LG Electronics is turning its Zero Labor Home vision into a tangible reality at CES 2026. At the event, they unveil LG CLOiD™, an AI-powered home robot designed to take over time-consuming chores. It coordinates seamlessly with connected appliances. By combining robotics, smart home integration, and “Physical AI,” LG is making a strong play for the next era of fully automated home living.
LG CLOiD and the Zero Labor Home
LG CLOiD™ is an AI-enabled home robot built to perform and orchestrate everyday tasks like cooking, laundry, and household tidying. It works across LG’s connected appliance ecosystem. Demonstrated publicly for the first time at CES 2026, it builds on LG’s Self-Driving AI Home Hub LG Q9, and the ThinQ™ platform, effectively reducing both time and physical effort required for daily chores.
At CES 2026 in LAS VEGAS, LG CLOiD will be shown in real-world home scenarios. This includes retrieving milk from a refrigerator and putting a croissant in the oven for breakfast. It also starts laundry, then folds and stacks clothes after drying. These demonstrations are meant to show how the robot reads household routines, understands context, and controls appliances with precision rather than just executing pre-set scripts.
Physical AI and robotics design
Hardware-wise, LG CLOiD has a head unit, a torso with two articulated arms, and a wheeled base with autonomous navigation. This allows it to move safely around living spaces. The torso can tilt to adjust its height, allowing the robot to reach from knee level and above. This capability is essential for handling everyday objects in kitchens, laundry rooms, and living areas.
Each arm offers seven degrees of freedom. It includes shoulder, elbow, and wrist joints capable of forward, backward, rotational, and lateral motion. Each hand has five independently actuated fingers for precise manipulation. The wheeled base uses autonomous driving technology derived from LG’s robot vacuums and LG Q9, chosen for stability, safety, and cost-efficiency. It has a low center of gravity that reduces tipping risks if a child or pet bumps into it.
Vision-based Physical AI: VLM and VLA
At the core of LG CLOiD is LG’s “Physical AI,” driven by a Vision Language Model (VLM) and Vision Language Action (VLA) system. It turns what the robot sees and hears into actions in the physical world. VLM converts images and video into structured, language-style understanding. Meanwhile, VLA translates that multimodal understanding into context-aware tasks like opening doors, operating appliances, or moving objects.

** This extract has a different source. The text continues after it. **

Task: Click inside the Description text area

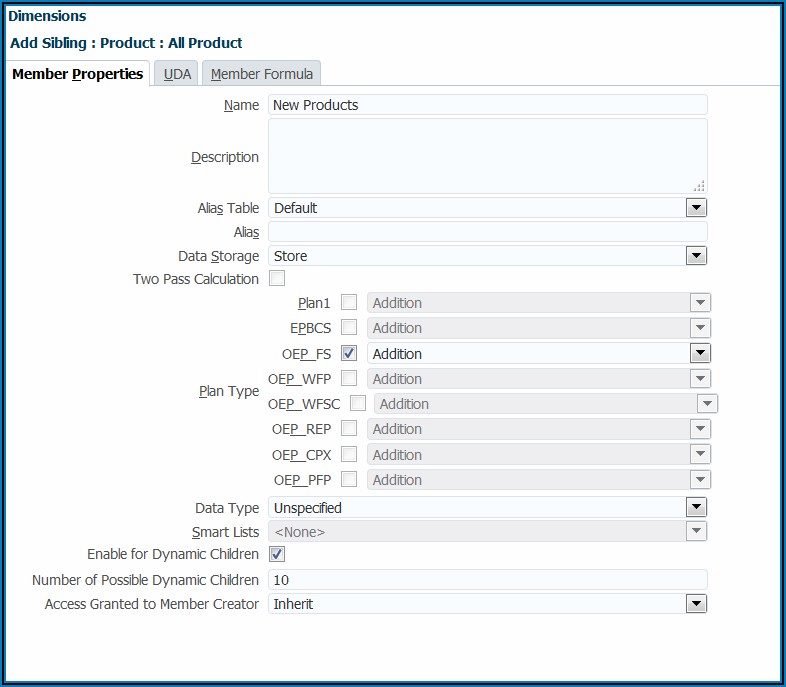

These models have been trained on tens of thousands of hours of household task data. This enables LG CLOiD to recognize different appliances, interpret user intent, and execute appropriate actions. It avoids relying on simple, pre-programmed routines. The robot’s head works as a mobile AI home hub. It includes a chipset “brain,” display, speaker, cameras, sensors, and voice-based generative AI. This setup lets it communicate with people using natural speech and expressive visual feedback. It also learns individuals’ living patterns.
ThinQ integration and AXIUM actuators
LG CLOiD’s capabilities expand through integration with LG’s ThinQ™ AI Home Platform and ThinQ ON hub, giving it control over a broad range of LG smart appliances and services. This tight connectivity lets the robot orchestrate household routines as a conductor rather than just a stand-alone gadget. It manages devices from kitchen to laundry to entertainment.
Alongside the robot, LG is debuting LG Actuator AXIUM™, a new line of robotic actuators that serve as the joints in service robots. Drawing on its component expertise built in the home appliance business, LG aims to deliver actuators with a lightweight, compact design. They offer high efficiency and high torque. The actuators use modular engineering to support multi-variety production for advanced robots that may require dozens of actuator types.
Roadmap to the AI Home
LG plans to keep developing home robots with practical forms and functions for housework, while also “robotizing” traditional appliances. This includes expanding categories like “Appliance Robots,” such as robot vacuums, and “Robotized Appliances,” like refrigerators whose doors open automatically as a person approaches.
Steve Baek, president of the LG Home Appliance Solution Company, said, “The LG CLOiD home robot is designed to naturally engage with and understand the humans it serves, providing an optimized level of household help”. He added that LG “will continue our relentless efforts to achieve our Zero Labor Home vision, making housework a thing of the past so that customers can spend more time on the things that really matter.”
Visitors to CES 2026 from January 6–9, 2026, can experience LG CLOiD and the Zero Labor Home scenarios at LG’s booth #15004 in the Las Vegas Convention Center. For the broader smart home market, LG’s push into Physical AI, robotics hardware, and integrated platforms positions the company as a key contender in the race to define everyday life in the AI-driven home.